Underton DCNN 4783 – Enthusiastically not bothered and more Met Office data manipulation.

52.52379 -2.46790 Met Office CIMO Assessed Class 4 Installed 1/7/2014.

Underton is an official Met Office “Climate Reporting” and manually recording weather station which appears on this listing https://www.metoffice.gov.uk/research/climate/maps-and-data/uk-synoptic-and-climate-stations. To ensure clarity (and retention) here is a screen shot of its entry.

I am confident that everyone viewing this would agree this weather station is genuinely attributable to the UK Met Office…….or is it?

From the Met Office weather observations website -WOW- (https://wow.metoffice.gov.uk/observations/details?site_id=881196001 Which includes data from amateur and unofficial sites we have this below.
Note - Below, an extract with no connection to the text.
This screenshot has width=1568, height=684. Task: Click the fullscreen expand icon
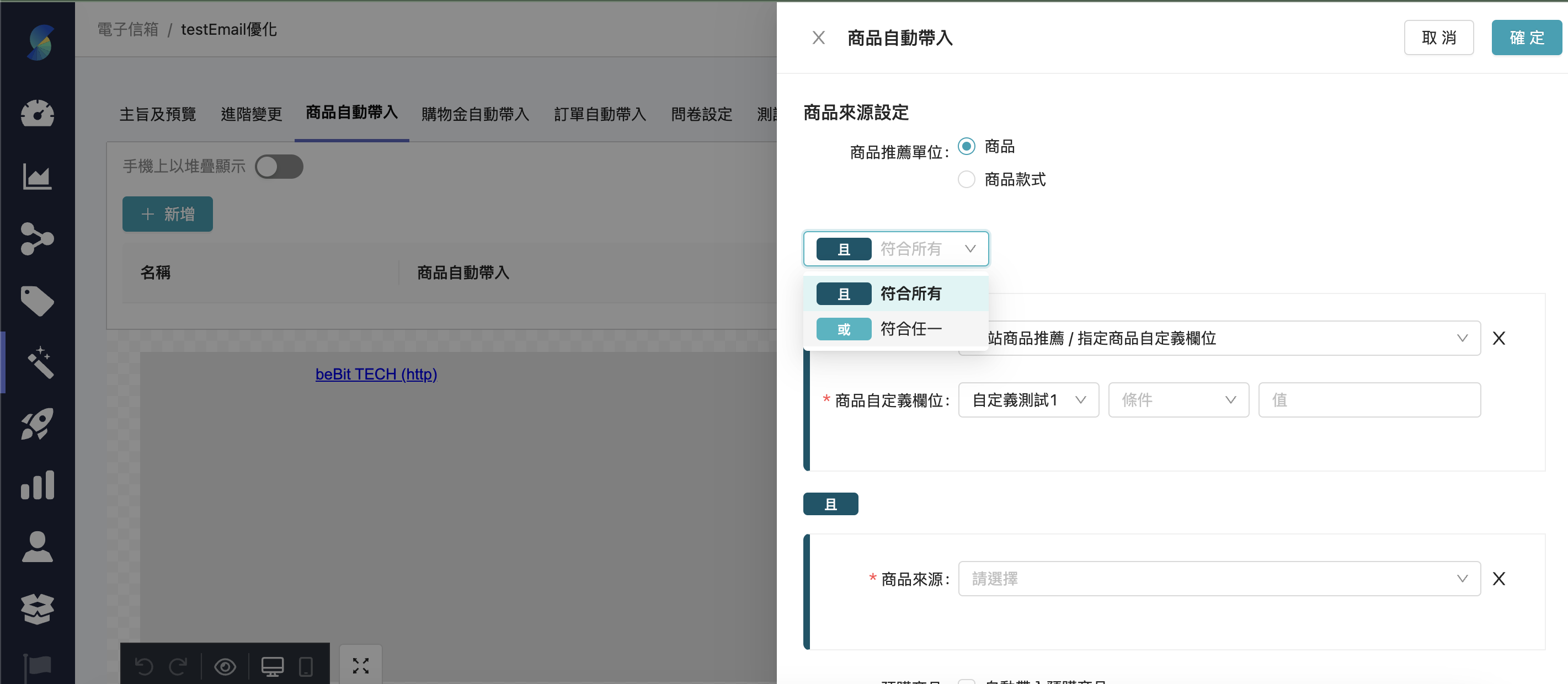pos(360,666)
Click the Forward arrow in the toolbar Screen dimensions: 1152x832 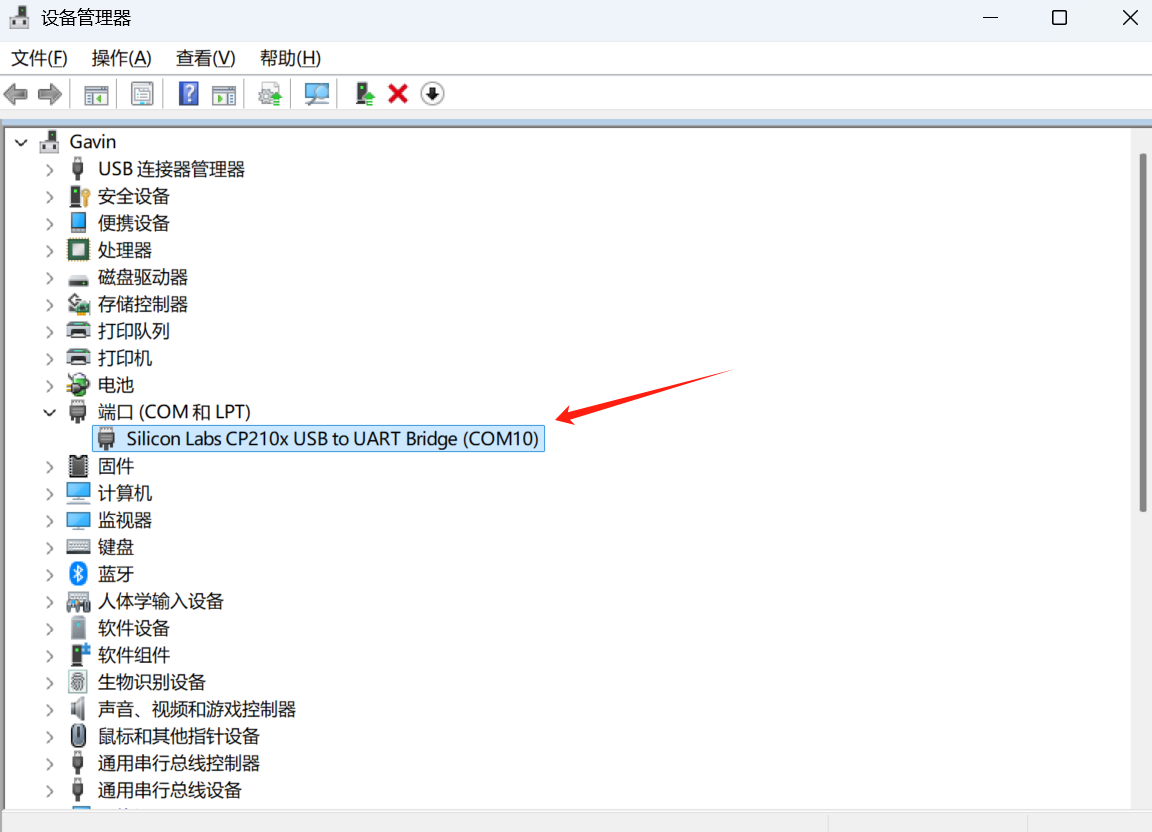pos(49,94)
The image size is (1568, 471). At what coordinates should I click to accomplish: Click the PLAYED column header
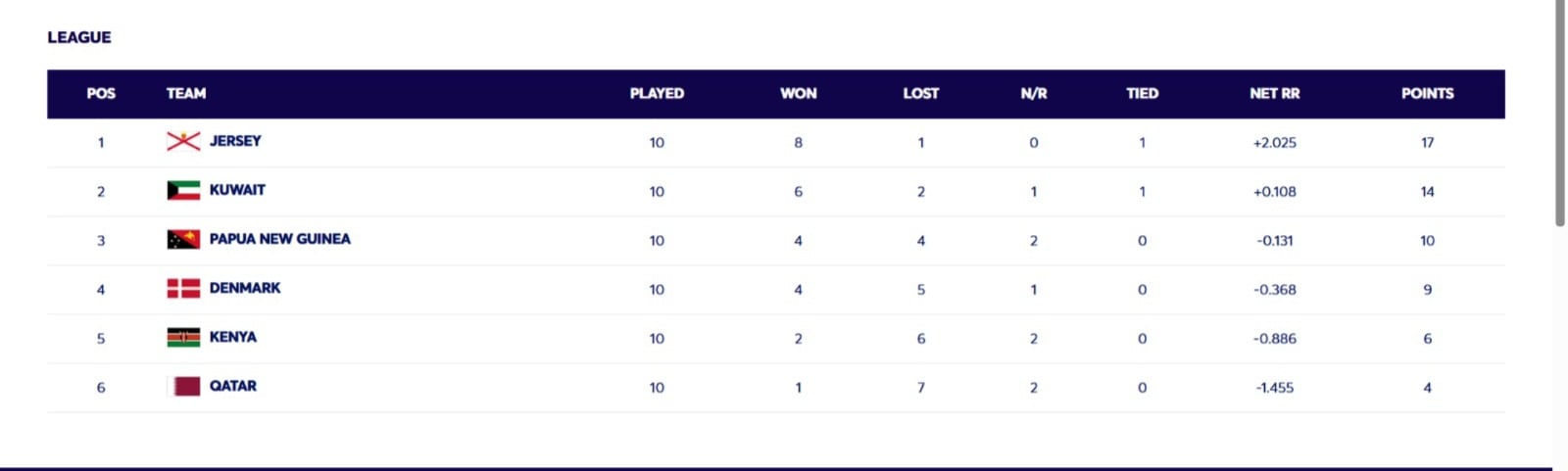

The site carries the official Met Office logo but under site details the “Reasons for running the site” are shown as “Enthusiast” with the location given as a “wildlife reserve” and having been awarded the 2024 “Bronze Award”. {Quite for what or why such awards are granted is not clear and almost certainly irrelevant to accuracy or data recording as I will demonstrate.} However, this site description with no website address shown is completely at odds with the way other Met Office stations are shown on WOW which appear like this:

Why Underton is so differently described (almost to the point of seemingly being disowned) I have been unable to ascertain, though I can demonstrate that the Met office publishes and archives its readings…..on the occassions when the “enthusiast” actually either bothers to take them or manages to get them right.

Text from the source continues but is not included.